* Task requirements
Copy the text on discretionary bonuses from "In the particular" to "the 1991 Act.", and put "worker" in place of "employee".

Discretionary Bonuses*

By October 8, 2021Employment Law

Discretionary Bonuses*

This arose in the case of Sarah Barra and Genzyme Ireland Limited. ADJ-00022451.

The Adjudication Officer referred to Section 1 and Section 5 of the Payment of Wages Act 1991. The contract in question stated;

“You will be entitled to participate in a discretionary bonus scheme”. The Adjudication Officer pointed out that the Legal Interpretation of the definitions in section 1 and 5 require reference to the High Court case of Cleary & Others –v- B&Q Ireland Limited in 2016 IEHC119 and to Labour Court precedents especially Bord Gais Energy –v- Thomas PWD1729. In the Cleary case the Adjudication Officer pointed out that Mr. Justice McDermott stated;

“If the discretion is exercised unreasonably the employer will be in breach of contract if no reasonable employer would have exercised the discretion in that way. This imposes a very high onus on an employee to claim that the discretion was unreasonably exercised (for Hedigan J in Lichters & Hass –v- Depfa Bank Plc 2012 IEHC10).

In that case Mr. Justice McDermot stated;

“However, the use of the word “discretionary” is not always determinative of whether a contractual entitlement arises under a bonus scheme. He went on to state;

“In my judgement the extent of an employer’s discretion in relation to a bonus scheme is relevant to the determination of the question of whether, and, if so, to what extent the scheme has contractual content”.

In the particular case Mr. Justice McDermot held;

“I am satisfied that notwithstanding the employers difficult financial circumstances in this case, it bore a contractual obligation to pay the 3% bonus accrued to each employee during the relevant 6 month period and that this was a bonus properly payable as “wages” under Section 5 (1) of the 1991 Act.

The Adjudication Officer held that supportive of the respondent case was the Labour Court decision in PWD1729 Bord Gais Energy –v- Thomas. The Adjudication Officer stated that the respondent in the Bord Gais case in support of their argument cited Sullivan –v- Department of Education 1998 9ELR217 where “payable” was defined to mean “properly payable”.

The Adjudication Officer pointed out that the Labour Court decision in Bord Gais Energy –v- Thomas and other closely allied cases ruled that “being on payroll” clause is valid and that the Adjudication Officer had to defer to this precedent. To depart from the precedent the Adjudication Officer pointed out would require a high bar to differentiate between the case and the precedents. The Adjudication Officer in this case held against the employee.

The reality of matters in cases of discretionary bonus claims is that there will always be an extremely high bar for an employee to get over to be in a position to pursue a claim for a discretionary bonus.

*Before acting or refraining from acting on anything in this guide, legal advice should be sought from a solicitor.

*In contentious cases a solicitor may not charge fees or expenses as a proportion or percentage of any award or settlement.

* Supplied records
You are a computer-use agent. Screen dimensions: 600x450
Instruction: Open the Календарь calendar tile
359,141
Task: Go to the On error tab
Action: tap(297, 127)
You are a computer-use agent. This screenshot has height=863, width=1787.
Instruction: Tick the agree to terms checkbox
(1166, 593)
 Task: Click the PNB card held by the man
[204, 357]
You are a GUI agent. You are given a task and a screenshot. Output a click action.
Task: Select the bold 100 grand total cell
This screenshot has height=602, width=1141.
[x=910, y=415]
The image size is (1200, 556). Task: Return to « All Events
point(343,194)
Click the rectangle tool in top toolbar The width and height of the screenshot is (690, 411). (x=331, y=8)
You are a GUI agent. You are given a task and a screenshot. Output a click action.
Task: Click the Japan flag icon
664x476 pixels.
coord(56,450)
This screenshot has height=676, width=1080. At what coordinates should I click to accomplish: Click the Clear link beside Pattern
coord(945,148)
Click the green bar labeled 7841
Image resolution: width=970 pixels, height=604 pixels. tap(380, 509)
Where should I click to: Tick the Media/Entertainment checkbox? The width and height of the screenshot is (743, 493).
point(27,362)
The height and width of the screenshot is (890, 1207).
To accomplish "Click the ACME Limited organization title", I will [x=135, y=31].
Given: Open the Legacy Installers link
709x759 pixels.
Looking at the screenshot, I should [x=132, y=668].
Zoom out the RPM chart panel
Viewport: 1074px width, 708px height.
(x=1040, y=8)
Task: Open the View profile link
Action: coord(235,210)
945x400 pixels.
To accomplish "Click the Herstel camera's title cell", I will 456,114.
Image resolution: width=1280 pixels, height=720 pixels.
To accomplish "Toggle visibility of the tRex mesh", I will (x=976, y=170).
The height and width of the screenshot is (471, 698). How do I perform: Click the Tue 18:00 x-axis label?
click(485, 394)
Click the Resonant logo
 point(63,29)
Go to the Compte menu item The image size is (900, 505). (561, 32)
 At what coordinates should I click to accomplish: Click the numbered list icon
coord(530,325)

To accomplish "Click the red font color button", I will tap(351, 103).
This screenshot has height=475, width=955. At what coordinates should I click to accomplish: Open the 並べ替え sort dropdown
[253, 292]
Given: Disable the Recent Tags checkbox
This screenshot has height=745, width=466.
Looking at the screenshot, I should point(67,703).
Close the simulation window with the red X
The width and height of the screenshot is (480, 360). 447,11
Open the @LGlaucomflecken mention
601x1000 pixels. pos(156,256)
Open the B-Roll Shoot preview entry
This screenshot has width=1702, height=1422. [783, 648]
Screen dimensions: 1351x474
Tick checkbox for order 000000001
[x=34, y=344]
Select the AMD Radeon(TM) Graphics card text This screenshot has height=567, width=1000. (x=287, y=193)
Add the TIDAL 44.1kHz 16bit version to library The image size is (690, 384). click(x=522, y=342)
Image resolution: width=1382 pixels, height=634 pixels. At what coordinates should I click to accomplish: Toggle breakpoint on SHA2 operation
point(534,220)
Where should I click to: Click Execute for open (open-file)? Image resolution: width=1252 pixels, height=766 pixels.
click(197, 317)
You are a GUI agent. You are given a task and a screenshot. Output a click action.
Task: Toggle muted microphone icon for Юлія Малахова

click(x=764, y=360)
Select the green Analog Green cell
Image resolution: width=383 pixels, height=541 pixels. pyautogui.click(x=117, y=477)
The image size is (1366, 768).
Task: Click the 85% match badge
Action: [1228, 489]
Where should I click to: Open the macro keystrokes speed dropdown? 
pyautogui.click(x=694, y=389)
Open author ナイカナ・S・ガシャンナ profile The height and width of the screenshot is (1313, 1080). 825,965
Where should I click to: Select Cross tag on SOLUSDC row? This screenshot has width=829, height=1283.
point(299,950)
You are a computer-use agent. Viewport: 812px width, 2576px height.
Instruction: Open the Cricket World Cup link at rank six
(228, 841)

* Result of this exercise
In the particular case Mr. Justice McDermot held;

“I am satisfied that notwithstanding the employers difficult financial circumstances in this case, it bore a contractual obligation to pay the 3% bonus accrued to each worker during the relevant 6 month period and that this was a bonus properly payable as “wages” under Section 5 (1) of the 1991 Act.